Alumni group supports single-sex Greek system

The Ernest Martin Hopkins Institute, a group of 3,000 alumni, has pledged to support the single-sex fraternity and sorority system in the controversy inspired by the landmark social and residential life initiative announced by the Board of Trustees last month.

Chairman of the Institute's Executive Committee Gregory Fossedal '81 said the largely conservative group believe that the College does not need to entirely eliminate its single-sex fraternities and sororities and questions the manner in which the initiative was announced.

"I think most of the alumni I know, and I personally, am especially shocked by the way this was announced," Fossedal said in a telephone interview with The Dartmouth.

"To me it shows that they don't really care what the students or alumni think," Fossedal said of the Trustees and College President James Wright.

The Institute will work chiefly to inform alumni-- through mailings and e-mail-- about the five principles outlined in the Trustees' initiative and how they are being instituted at the College, Fossedal said.

They will also encourage members of the Dartmouth community who object to the principles or their implementation to speak out against them.

Fossedal said he hopes the Institute will form partnerships with students to "try and change this decision process and to reason with the administration about the decision itself."

While Fossedal said it is not the policy of the Institute to encourage people to withhold donations to Dartmouth, it is its policy to encourage people to give money to the College to programs that "support things they believe in."

Fossedal said this issue is the first event to color his opinion of Wright and that he is "very hurt and disappointed" by the way the initiatives were announced.

However, Fossedal said "I tip my hat" to Wright for being honest in saying the initiatives were not a referendum.

Fossedal said that he thinks "the administration made it pretty clear the initiatives are a closed case in their view."

He said the Institute will have to make sure "people with different visions of fairness will have to go about helping Dartmouth in different ways."
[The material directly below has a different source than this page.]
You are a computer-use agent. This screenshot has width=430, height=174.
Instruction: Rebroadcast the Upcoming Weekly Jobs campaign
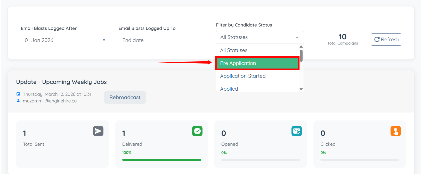(125, 97)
The Institute was founded in 1985 by Fossedal, George Champion '25 and Paul Hexter. The Institute describes itself on its webpage as an Alumni Council-recognized association of alumni, but claims no further connection to or support of the policies of Dartmouth College.

In recent years, the Institute has been instrumental in bringing predominantly conservative speakers to the College, including William F. Buckley in 1993 and Dinesh D'Souza '83 in 1995.
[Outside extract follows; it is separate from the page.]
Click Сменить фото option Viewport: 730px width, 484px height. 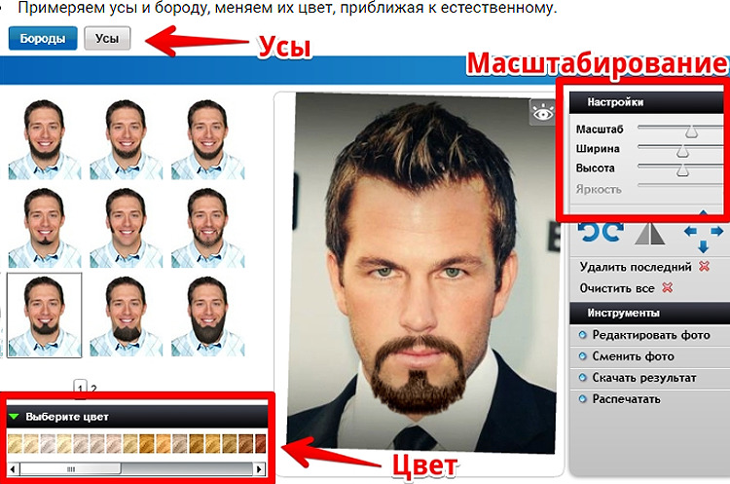[634, 356]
Senior Associate William Grace '89 told The Dartmouth in 1995, then as the Institute's executive director, that the group aims "to promote classic liberal education" at Dartmouth.

Past goals of the group have included pushing to adopt a "year-long core curriculum" and to reduce tuition costs by cutting back on administration. The group publishes a newsletter and maintains a web site.

Both Grace and Fossedal served as editors-in-chief of The Dartmouth Review while students at the College.

Fossedal said he was not a member of a single-sex fraternity while he was at the College, but he remains "very grateful to them."

"I had a lot of fun times, I drank a lot of their beer," he said.